## Aim of the exercise
Write out again, exactly, the lines of the listing below from the first one through the one that contains "[Navarra Nafarroa] (52, 2479)", and no other lines.

## Data for processing
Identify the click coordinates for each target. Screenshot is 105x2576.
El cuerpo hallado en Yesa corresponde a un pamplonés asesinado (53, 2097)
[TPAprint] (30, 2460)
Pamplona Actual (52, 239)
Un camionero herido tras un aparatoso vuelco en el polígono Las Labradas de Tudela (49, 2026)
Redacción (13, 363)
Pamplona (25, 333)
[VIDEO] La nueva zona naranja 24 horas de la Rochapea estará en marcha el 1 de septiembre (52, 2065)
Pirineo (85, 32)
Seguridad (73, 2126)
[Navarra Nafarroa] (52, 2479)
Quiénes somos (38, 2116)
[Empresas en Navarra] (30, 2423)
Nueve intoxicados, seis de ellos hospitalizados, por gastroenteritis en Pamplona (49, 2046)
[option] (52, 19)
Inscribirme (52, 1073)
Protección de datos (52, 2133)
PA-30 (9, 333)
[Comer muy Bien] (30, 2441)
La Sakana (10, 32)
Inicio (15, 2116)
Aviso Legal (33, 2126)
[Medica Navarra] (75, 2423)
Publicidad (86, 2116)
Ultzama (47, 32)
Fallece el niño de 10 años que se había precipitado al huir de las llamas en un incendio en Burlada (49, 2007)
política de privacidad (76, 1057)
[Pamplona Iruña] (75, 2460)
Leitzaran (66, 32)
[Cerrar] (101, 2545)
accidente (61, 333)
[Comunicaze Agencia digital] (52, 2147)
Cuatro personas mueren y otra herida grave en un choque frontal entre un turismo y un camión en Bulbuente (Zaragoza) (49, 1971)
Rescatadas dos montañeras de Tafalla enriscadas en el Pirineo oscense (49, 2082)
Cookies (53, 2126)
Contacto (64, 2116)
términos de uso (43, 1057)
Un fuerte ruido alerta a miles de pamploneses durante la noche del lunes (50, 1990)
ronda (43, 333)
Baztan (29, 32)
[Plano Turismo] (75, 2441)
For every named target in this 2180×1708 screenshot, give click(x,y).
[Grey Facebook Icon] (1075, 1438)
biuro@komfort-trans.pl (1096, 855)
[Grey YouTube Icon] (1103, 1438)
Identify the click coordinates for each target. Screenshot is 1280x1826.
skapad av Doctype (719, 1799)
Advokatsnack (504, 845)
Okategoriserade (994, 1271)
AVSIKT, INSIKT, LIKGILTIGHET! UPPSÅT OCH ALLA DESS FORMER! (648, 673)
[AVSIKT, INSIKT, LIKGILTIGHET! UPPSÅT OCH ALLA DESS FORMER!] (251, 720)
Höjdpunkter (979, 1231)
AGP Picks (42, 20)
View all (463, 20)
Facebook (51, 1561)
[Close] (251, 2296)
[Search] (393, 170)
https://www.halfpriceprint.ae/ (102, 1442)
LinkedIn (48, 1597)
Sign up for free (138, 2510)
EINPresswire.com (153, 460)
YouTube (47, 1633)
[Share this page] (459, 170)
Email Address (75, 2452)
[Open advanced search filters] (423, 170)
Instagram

## Solution for this exercise
Identify the click coordinates for each target. Screenshot is 105x2576.
El cuerpo hallado en Yesa corresponde a un pamplonés asesinado (53, 2097)
[TPAprint] (30, 2460)
Pamplona Actual (52, 239)
Un camionero herido tras un aparatoso vuelco en el polígono Las Labradas de Tudela (49, 2026)
Redacción (13, 363)
Pamplona (25, 333)
[VIDEO] La nueva zona naranja 24 horas de la Rochapea estará en marcha el 1 de septiembre (52, 2065)
Pirineo (85, 32)
Seguridad (73, 2126)
[Navarra Nafarroa] (52, 2479)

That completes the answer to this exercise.